[tap-l] multi-file TAP
Michael Peters
mpeters at plusthree.com
Sat Apr 7 16:10:24 BST 2007
Bringing this over from Perl-QA:
Fergal Daly wrote:
> On 07/04/07, Andy Armstrong <andy at hexten.net> wrote:
>> On 6 Apr 2007, at 23:17, A. Pagaltzis wrote:
>>
>> > * Michael Peters <mpeters at plusthree.com> [2007-04-06 23:15]:
>> >> Maybe I'm missing something (and if so, please point out the
>> >> obvious to me) but I can't find a way for a single TAP file to
>> >> contain results from multiple test files.
>> >
>> > There isn't one. There was recently discussion about this, with
>> > mixed opinions about whether it's needed and what it might look
>> > like. One of the suggestions was that it has overlap with the
>> > grouping/nesting proposals that keep re-appearing.
>>
>> It's definitely a valuable idea and it's entirely consistent with the
>> notion that TAP is a streaming protocol. We should be able to stream
>> a complete test run without any out-of-band communication about where
>> one file stops and another starts.
>>
>> The overlap with the grouping/nesting proposals is that once you can
>> split a TAP stream into top level chunks why not allow nested chunks?
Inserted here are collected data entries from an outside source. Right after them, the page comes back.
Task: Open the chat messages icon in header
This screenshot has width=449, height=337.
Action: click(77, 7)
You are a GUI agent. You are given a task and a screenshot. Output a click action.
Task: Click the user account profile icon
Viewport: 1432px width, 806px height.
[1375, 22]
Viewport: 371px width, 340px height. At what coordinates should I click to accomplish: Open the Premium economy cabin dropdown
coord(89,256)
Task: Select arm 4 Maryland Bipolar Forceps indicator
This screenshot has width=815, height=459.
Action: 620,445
>> I like that idea too. It means that you can always wrap a TAP stream
>> in BEGIN/END [1] even if it's already chunked.
>>
>> [1] Or whatever.
>
> To address the whatever, BEGIN/END draws you into the XMLish problems
> of waiting for a complete document before acting on the contents and
> even if you avoid this it still makes it hard to interleave streams.
>
> I'm starting to think that every line should be prefixed by a test
> number, including diags (diags are not currently associated with a
> particular test but could be made so) so something like
>
> 1.2.3 not ok blah
> 1.2.3 # got: 4
> 1.2.3 # not: 3
> 1.2.3 end
I think this has problems for identifying which test file it came from. For one,
there is no mention of which file is being processed. But the biggest problem is
that in order for a file (or stream) to know which number it is, the harness
needs to let it know (passing some environment var to Test::Builder?). This
means the harness tells the test file which prefix to use just so that the
harness can then group them properly. Seems backwards. The TAP producers
shouldn't care about the bookkeeping that the TAP harness needs.
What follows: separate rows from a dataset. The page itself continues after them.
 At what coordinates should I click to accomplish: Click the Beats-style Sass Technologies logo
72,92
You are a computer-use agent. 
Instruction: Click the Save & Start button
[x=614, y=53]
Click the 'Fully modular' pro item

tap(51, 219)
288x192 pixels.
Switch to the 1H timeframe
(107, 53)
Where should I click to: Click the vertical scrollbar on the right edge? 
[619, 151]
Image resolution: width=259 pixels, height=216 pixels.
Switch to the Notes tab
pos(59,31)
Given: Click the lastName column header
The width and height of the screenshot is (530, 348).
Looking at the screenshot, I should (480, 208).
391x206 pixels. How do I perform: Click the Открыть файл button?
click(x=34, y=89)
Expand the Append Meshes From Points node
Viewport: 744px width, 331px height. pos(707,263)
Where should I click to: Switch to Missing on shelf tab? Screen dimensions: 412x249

Now I'm not saying that nested groups wouldn't be nice, but used within a single
file/stream, not mixing between them.
Here are my simple thoughts on the matter (and you can substitute "file" for
"stream"):
+ A single test file can be run and output valid TAP and be considered a full
test run.
+ Multiple test files can be run in whatever sequence the harness wants and
there should be a way for the harness to join those results together into a
single valid TAP file so that the entire test run can be captured.
+ Joining the results of multiple files is the job of the harness, not the
individual test files, so the behavior of the individual files should not be
altered whether they are being run by themselves, or with others.
In my opinion it would be nice if TAP::Harness would act as both a consumer and
producer of TAP with the option of joining the individual TAP streams into a
single file that can then be consumed by something else downstream. If things
get really complicated with multiple streams running at the same time, then it's
up to the harness to do the coordinating. I agree with Andy Armstrong in the
other part of this thread where he said to just give each stream it's own
TAP::Parser and then coordinate the results when they're done.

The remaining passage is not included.